Une économie pauvre en carbone mais riche en emploi ?
Par Gregoire Macqueron le dimanche, décembre 14 2008, 23:12 - Milieu professionel & Emploi - Lien permanent
Synthèse
C’est en tout cas ce qu’annonce rapport du WWF. Selon ce rapport,
une économie française « verte », qui s’orienterait vers une réduction
des émissions de CO2 de 30% en 2020 (base : 1990), permettrait de
gagner 680 000 emplois (solde comprenant la destruction d’emploi dans
les secteurs fortement émetteur de carbone).
Le plus grand gisement d’emploi se trouve dans l’investissement en
faveur de l’efficacité énergétique (560 000 emplois), puis dans la
production d’énergie renouvelable (ENR) (316 000). Les destructions
concerneraient 140 000 emplois dans les énergies « conventionnelles »
(pétrole, gaz, charbon) et 110 000 dans l’automobile. En effet, les
secteurs énergivores sont plus pauvres en emplois que ceux des ENR et
de l’efficacité énergétique.
D’autre part, cette politique d’efficacité énergétique se traduirait
par une réduction de la facture des ménages pour ce poste, et donc par
une augmentation du pouvoir d’achat. D’où un gain de consommation et
une création de 48 000 emplois supplémentaires.
Les hypothèses de ce rapport se basent sur le scénario négaWatt et sur un baril de pétrole à 100 $ en 2020.
Réflexions
Une transition vers une économie verte, un « new deal » écologique semble donc possible et même profitable.
D’ailleurs, en septembre 2008, Le Monde publiait déjà un article sur ce sujet (L. Caramel, 26/09/08). Il révélait que l’Organisation Internationale du Travail (OIT) venait de sortir un rapport sur l’emploi vert (le 24/09/08) à l’horizon 2030 sur le potentiel de l’économie verte. Selon ce rapport, le bilan de la transition serait positif. L’OIT y déclarait qu’une « économie pauvre en carbone n’est pas un danger pour l’emploi ». C’est ce qu’appelle de tous ses vœux l’association négawatt, qui prône une politique énergétique basée sur l’efficacité, la sobriété et les énergies renouvelables.

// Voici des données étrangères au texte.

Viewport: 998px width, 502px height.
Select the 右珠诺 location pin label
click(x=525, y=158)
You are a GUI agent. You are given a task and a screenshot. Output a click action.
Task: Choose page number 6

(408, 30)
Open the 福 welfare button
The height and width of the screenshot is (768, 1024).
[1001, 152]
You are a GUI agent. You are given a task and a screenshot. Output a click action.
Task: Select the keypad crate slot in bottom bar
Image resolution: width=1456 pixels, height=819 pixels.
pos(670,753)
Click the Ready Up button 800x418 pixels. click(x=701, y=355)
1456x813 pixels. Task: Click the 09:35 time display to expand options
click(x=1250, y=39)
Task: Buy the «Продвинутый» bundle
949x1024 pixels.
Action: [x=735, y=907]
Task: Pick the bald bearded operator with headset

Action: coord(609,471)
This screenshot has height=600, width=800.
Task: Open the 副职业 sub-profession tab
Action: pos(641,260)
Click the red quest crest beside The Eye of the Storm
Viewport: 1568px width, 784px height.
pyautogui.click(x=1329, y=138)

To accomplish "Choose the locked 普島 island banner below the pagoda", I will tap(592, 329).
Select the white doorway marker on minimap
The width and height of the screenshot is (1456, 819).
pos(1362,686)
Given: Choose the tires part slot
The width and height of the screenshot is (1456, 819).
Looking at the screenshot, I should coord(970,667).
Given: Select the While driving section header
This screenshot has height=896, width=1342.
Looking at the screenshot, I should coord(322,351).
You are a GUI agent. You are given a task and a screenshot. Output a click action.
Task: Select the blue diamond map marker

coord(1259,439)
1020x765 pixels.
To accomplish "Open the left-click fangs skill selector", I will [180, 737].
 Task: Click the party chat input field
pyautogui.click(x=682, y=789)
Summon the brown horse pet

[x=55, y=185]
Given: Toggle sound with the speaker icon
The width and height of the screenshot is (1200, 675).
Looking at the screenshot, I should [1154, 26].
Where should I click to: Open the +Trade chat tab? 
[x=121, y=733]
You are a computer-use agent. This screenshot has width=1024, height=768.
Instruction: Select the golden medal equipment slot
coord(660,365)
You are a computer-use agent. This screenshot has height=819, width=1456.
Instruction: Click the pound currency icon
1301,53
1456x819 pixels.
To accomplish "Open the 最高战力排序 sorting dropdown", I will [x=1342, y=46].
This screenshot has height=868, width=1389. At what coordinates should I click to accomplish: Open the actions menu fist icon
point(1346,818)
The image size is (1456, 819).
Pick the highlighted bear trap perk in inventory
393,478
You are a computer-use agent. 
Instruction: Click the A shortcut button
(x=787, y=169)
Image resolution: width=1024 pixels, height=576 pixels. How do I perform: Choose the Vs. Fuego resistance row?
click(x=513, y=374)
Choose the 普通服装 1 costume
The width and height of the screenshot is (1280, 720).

Crédit illustration: négaWatt
Les bénéfices y seraient multiples : économique et social, comme le montre les arguments développés par le WWF, géostratégique (indépendance énergétique), technologique (préparation au peak oil et à l’après-pétrole) et environnemental (changement climatique). Il semble d’ailleurs que l’État de la Californie l’ait bien compris.
Ce rapport démonte donc l’argument utilisé par certains États pour ne pas s’engager dans la lutte contre les émissions de gaz à effet de serre. Le WWF effectue ici une piqure de rappel envers les pays qui prétexte la crise économique actuelle pour ne pas maintenir d’objectif ambitieux à la conférence de Poznan.
Cependant, tout n’est pas rose dans cette transition verte.
Il existe de mauvaises pratiques dans certains secteurs de l’économie « verte ». L’OIT pointe du doigt les secteurs du recyclage et des agro-carburants, par exemple. La sécurité des travailleurs et le respect de l’environnement n’y sont pas toujours réellement pris en compte.
La destruction d’emploi engendrera des situations difficiles pour les employés des secteurs en décroissance. Un programme d’accompagnement devra donc être mis en place pour permettre leur reconversion dans cette nouvelle économie.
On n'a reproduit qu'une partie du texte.